▸ WHAT IS NEEDED
Look below for the line holding "The image size is (1024, 768)." and the line holding "721x1568 pixels.". Repeat those two and everything between, exactly.

*** Opening of DATA PROVIDED ***

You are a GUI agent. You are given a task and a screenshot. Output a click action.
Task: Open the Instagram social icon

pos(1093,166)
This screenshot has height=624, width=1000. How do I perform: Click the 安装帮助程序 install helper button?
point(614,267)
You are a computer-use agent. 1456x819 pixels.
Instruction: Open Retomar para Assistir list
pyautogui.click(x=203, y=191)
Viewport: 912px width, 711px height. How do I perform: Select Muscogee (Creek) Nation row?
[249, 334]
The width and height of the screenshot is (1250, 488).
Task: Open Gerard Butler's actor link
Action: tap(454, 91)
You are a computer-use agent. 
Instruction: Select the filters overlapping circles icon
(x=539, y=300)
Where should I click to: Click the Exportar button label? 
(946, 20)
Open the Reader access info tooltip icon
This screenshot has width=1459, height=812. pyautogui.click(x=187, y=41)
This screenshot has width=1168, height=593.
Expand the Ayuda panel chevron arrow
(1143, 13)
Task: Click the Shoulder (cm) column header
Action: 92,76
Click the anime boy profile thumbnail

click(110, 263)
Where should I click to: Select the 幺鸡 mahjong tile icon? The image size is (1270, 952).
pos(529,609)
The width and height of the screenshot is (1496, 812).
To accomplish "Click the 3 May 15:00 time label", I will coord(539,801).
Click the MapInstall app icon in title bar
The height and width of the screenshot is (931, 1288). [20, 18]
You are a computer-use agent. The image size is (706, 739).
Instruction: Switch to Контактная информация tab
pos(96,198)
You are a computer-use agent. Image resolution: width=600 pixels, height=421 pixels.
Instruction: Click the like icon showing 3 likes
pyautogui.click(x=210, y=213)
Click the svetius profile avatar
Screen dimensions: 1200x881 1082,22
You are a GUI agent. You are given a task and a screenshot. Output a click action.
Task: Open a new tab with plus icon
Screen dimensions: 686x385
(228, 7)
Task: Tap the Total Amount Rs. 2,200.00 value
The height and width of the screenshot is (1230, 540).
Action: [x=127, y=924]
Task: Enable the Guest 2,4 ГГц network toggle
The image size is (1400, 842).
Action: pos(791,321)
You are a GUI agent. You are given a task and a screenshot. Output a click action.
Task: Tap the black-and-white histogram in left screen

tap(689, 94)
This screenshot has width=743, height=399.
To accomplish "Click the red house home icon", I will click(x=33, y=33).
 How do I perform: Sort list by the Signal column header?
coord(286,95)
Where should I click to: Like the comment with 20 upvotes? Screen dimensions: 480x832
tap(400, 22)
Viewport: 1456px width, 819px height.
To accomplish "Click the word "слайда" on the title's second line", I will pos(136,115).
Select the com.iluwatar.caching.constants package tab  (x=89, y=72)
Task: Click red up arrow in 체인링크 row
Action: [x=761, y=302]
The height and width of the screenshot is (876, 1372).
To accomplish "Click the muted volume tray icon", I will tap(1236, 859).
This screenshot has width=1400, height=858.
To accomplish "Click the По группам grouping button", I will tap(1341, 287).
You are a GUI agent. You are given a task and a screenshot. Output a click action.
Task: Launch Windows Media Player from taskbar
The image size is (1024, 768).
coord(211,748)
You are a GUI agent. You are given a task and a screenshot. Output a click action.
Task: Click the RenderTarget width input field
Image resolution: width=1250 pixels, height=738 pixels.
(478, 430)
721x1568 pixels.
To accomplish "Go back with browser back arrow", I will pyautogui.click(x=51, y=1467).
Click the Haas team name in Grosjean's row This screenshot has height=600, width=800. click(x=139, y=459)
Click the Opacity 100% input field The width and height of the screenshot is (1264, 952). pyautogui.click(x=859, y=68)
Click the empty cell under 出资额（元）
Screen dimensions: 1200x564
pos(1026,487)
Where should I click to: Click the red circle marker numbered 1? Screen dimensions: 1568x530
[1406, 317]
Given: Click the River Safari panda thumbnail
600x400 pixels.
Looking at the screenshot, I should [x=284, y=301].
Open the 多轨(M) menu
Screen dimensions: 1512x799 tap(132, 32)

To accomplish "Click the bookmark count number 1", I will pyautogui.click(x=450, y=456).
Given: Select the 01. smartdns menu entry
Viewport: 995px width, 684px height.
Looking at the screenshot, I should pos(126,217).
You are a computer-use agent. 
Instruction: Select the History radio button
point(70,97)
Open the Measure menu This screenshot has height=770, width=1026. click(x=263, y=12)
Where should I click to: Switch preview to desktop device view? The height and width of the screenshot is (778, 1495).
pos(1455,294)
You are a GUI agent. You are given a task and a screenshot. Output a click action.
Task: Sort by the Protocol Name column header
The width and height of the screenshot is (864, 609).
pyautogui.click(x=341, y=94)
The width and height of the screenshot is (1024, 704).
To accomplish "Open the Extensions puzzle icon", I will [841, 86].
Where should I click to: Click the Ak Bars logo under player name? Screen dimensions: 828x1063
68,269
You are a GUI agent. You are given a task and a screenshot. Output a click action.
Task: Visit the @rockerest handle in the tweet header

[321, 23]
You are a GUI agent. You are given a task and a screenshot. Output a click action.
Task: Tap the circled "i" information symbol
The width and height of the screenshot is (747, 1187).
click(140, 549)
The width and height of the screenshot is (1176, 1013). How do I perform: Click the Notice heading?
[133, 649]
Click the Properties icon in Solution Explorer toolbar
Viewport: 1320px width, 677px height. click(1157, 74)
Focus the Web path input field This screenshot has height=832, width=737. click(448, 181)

*** Close of DATA PROVIDED ***

▸ RESPONSE AREA
The image size is (1024, 768).
coord(211,748)
You are a GUI agent. You are given a task and a screenshot. Output a click action.
Task: Click the RenderTarget width input field
Image resolution: width=1250 pixels, height=738 pixels.
(478, 430)
721x1568 pixels.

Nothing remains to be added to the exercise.